Dec
17
Why closed standards are a bad idea – a personal experience
Filed Under Computers & Tech on December 17, 2005 at 4:40 pm
I’ve rather made a name for myself as and anti-closed standards person on some boards I’m on and have perhaps pissed a few people off by implementing policies on file uploads etc. However, I recently got stung because I had saved important information (both my undergraduate theses) in a closed format a few years back. When I went to get at that information again a few weeks ago I realised I was in for a battle because the format I had saved the data in was no longer supported and since it is a closed standard no one else could make a viewer or a converter for it.
No prizes for guessing which company swallowed both my theses, it was of course MicroSoft. When I was in 4th year I had discovered an obscure but really cool tool that came with MS Office 97 called "Binder". This allowed you to build up a document out of lots of sub-documents of any MS Office type. In other words you could have a separate Word Document for each chapter making it much easier to edit and also include Excel spreadsheets etc. All these sub-documents could then be printed as one document and Binder would make sure all the pages were numbered correctly for you. Binder saved all your sub-documents in one file in its own format (.obd file).

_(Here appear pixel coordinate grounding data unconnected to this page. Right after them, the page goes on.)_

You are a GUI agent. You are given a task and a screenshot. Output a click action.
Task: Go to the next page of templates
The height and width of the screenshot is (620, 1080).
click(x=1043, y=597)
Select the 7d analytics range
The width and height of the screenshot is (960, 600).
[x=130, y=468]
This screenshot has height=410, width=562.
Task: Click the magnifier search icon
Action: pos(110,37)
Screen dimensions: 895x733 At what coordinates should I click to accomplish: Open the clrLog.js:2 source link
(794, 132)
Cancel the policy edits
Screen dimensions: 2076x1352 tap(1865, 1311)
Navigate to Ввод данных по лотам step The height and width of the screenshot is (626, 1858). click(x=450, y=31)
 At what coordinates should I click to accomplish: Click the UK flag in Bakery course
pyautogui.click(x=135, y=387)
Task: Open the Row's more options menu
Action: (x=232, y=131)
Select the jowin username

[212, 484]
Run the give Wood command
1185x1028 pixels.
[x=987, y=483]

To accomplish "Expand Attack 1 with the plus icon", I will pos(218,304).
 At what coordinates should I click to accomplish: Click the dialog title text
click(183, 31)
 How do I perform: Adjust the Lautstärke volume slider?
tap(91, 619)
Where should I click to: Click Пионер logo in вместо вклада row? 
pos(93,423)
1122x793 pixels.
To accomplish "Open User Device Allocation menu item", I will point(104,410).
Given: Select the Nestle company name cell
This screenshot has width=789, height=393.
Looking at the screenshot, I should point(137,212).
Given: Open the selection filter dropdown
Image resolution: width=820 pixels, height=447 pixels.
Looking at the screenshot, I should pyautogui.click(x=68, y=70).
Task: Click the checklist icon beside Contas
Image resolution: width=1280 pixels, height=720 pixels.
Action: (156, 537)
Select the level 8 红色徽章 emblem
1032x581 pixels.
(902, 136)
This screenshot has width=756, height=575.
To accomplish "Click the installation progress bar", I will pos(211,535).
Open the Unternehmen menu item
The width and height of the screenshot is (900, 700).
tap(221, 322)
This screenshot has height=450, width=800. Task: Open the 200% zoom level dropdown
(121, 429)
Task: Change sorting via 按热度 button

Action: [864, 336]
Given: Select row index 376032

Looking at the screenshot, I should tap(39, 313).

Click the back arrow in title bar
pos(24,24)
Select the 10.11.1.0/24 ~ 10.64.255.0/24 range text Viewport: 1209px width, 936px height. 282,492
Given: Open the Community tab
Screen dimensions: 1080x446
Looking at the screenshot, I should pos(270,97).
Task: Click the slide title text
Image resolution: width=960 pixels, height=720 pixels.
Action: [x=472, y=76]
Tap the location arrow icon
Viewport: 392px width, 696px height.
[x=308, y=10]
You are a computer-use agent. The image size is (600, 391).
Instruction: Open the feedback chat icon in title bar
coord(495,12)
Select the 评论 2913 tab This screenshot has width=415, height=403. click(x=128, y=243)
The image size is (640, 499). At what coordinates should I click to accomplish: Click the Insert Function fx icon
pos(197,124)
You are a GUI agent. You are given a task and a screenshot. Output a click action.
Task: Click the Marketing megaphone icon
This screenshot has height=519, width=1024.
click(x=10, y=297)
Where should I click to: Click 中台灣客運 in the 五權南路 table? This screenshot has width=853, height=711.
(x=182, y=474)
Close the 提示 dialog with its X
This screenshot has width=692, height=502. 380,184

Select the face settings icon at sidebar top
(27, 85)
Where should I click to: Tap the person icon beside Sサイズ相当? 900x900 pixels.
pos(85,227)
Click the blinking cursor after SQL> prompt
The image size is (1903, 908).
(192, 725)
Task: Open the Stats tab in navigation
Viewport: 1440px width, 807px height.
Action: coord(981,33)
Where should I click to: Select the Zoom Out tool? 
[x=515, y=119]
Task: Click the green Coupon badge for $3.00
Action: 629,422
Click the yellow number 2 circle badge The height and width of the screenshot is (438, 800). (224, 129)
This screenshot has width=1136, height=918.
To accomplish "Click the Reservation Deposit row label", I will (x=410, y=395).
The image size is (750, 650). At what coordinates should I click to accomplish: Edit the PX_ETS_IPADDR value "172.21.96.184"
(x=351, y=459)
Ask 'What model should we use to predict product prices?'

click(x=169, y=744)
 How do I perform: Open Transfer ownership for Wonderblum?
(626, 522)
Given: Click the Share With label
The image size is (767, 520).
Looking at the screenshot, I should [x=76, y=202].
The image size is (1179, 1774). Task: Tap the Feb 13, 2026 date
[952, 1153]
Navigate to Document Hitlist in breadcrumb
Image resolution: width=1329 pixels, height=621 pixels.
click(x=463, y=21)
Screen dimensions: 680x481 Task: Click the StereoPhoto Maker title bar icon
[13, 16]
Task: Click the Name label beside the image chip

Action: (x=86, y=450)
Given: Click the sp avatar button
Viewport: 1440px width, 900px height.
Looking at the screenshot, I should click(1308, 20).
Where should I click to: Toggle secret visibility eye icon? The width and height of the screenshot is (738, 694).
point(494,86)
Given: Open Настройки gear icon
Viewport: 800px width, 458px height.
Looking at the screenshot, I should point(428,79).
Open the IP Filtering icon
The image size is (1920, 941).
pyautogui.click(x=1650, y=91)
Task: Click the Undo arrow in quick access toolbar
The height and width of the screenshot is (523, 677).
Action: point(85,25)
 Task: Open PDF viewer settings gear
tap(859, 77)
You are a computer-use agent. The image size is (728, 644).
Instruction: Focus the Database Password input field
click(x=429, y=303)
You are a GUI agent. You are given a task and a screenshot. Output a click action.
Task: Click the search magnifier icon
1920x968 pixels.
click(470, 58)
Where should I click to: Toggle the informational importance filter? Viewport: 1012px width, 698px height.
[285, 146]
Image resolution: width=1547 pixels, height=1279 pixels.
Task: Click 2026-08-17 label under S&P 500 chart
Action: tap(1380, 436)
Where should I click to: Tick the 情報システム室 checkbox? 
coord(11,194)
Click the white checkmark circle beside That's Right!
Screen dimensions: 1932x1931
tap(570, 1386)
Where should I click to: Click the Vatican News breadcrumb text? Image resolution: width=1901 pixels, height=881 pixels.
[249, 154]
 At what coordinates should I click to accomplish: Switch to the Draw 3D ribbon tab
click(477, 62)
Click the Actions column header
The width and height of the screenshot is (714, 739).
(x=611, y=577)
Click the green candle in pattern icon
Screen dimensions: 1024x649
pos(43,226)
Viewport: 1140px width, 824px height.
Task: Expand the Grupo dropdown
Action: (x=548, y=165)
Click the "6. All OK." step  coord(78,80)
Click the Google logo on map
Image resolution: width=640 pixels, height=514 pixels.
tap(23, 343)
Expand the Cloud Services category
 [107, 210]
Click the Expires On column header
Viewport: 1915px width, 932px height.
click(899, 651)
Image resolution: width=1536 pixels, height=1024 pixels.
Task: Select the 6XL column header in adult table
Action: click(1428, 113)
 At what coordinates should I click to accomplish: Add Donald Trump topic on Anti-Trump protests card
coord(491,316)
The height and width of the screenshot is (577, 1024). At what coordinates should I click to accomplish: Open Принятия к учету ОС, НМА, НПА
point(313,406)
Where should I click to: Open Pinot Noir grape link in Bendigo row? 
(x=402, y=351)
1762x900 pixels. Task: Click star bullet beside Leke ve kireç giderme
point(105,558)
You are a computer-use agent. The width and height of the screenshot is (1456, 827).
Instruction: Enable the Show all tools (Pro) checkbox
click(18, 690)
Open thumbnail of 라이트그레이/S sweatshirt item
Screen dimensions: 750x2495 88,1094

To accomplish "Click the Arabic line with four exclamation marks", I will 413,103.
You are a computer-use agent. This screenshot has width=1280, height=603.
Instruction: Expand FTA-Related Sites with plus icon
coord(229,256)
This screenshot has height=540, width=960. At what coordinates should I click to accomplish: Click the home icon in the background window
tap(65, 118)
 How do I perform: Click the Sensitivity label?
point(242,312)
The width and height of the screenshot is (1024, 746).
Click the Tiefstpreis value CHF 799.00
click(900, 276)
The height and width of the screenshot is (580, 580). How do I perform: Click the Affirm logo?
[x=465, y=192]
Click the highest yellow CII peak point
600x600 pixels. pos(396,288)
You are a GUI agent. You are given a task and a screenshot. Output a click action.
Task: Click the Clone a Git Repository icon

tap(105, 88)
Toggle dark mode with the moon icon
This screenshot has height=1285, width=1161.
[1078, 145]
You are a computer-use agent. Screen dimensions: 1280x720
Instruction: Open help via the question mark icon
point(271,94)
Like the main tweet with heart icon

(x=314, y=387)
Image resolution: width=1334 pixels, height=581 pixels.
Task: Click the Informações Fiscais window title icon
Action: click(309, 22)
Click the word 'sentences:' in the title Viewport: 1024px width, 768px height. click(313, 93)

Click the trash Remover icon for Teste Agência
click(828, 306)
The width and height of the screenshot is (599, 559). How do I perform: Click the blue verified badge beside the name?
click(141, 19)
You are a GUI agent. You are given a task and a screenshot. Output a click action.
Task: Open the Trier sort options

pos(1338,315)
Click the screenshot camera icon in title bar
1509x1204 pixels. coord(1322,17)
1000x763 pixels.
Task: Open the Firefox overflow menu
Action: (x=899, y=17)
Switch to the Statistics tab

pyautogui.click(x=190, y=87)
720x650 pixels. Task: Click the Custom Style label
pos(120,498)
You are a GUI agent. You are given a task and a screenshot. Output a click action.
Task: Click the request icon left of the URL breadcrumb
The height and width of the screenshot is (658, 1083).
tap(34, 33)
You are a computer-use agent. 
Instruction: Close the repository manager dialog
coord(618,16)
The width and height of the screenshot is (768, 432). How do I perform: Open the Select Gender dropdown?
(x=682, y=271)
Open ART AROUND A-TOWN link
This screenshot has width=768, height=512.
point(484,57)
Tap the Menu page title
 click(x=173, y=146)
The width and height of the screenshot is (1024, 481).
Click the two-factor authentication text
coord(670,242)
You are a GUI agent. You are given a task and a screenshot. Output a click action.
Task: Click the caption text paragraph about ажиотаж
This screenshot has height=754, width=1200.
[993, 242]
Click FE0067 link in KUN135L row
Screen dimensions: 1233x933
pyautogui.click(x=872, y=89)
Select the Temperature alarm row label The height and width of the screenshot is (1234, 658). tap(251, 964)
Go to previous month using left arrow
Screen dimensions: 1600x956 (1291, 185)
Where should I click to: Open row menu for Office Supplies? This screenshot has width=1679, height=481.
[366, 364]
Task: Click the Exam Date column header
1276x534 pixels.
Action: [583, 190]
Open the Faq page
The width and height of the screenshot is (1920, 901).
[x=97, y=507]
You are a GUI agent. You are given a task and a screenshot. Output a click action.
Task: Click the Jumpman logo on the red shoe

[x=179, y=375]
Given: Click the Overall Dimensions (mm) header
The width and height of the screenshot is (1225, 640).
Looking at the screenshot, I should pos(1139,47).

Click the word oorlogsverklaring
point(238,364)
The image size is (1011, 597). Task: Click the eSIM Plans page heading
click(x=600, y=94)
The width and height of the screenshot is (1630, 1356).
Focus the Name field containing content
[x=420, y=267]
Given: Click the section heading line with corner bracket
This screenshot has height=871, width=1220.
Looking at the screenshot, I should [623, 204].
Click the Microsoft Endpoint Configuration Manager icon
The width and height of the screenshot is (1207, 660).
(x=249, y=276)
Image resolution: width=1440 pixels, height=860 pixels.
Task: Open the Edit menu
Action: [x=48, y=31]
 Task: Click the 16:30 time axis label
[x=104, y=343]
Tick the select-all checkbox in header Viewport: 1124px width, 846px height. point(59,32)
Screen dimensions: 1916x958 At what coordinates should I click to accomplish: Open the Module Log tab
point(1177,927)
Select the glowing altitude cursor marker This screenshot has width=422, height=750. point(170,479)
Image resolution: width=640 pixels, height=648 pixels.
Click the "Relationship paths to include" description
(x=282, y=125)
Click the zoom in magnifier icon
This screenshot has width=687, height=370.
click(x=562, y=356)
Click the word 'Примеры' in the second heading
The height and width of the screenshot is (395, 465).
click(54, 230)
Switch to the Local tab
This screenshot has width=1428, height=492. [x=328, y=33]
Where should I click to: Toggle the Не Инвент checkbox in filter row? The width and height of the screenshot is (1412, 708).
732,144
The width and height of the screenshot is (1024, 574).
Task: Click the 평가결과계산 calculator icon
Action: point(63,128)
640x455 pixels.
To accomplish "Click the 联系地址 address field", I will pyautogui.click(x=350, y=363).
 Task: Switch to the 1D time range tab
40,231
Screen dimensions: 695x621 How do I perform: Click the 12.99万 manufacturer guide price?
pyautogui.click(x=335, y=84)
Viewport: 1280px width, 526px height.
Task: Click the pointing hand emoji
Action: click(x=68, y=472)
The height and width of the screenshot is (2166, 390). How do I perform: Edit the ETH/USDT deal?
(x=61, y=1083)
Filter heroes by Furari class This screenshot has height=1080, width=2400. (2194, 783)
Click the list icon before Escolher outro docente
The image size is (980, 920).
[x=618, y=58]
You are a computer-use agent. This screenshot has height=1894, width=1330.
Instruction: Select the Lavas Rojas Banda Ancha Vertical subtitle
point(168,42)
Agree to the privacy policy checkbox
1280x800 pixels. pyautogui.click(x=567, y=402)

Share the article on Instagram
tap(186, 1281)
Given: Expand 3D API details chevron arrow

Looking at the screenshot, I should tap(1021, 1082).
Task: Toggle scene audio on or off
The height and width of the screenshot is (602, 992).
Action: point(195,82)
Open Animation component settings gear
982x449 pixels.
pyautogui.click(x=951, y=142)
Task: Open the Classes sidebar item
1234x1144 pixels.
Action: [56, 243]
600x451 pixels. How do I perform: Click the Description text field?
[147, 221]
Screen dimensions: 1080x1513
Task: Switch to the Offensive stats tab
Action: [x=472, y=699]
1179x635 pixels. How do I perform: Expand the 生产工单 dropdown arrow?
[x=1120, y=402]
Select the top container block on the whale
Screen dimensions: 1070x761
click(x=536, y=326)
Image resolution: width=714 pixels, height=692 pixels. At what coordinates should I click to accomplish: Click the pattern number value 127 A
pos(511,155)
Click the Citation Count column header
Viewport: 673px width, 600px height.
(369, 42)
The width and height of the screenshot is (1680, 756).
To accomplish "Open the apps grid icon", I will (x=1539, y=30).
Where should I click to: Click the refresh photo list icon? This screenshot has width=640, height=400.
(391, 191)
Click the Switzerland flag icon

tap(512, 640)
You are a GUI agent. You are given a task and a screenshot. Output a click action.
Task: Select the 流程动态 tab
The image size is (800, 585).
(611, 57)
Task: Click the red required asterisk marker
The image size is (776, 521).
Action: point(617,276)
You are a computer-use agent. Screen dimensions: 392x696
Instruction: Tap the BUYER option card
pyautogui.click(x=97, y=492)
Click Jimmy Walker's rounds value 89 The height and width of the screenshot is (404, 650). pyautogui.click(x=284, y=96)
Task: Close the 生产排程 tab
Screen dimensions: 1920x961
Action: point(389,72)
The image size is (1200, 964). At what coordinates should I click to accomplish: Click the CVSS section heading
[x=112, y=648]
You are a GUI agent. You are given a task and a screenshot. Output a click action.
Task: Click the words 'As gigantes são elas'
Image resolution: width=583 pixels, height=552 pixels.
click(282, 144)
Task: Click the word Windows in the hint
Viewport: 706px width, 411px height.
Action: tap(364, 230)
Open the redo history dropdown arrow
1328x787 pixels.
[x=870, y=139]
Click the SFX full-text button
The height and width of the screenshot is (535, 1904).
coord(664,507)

When I went to convert my thesses to PDF for publication on my website I was horrified to find that neither Office 2000 nor Office XP had a clue how to open an Office Binder file. Some googling on the matter revealed that MS had abandoned Binder from Office 2000 on and had not bothered to even bundel a converter/extractor or anything like that. If you had used Binder your documents were gone. MS obviously don’t give a damd about their customers if they dare use any of the more obscure tools they charge you an arm and a leg for. I was majorly not impressed.
In the end I had to find a machine that still had Office 97 and then install a PDF printer driver to get my theses back out. It took me weeks and a lot of hassle and even now my CS thesis is missing two appendices because I had done those in MS Project and that too disappeared into the ether and I haven’t been able to find a machine with that installed anywhere yet.
Bottom line, if you value your data save it in an open format so that people other than the company that wrote the software you use can write readers/converters so you can always get at your data. Proprietary data formats are dangerous so don’t trust your data to the whims of people like MicroSoft!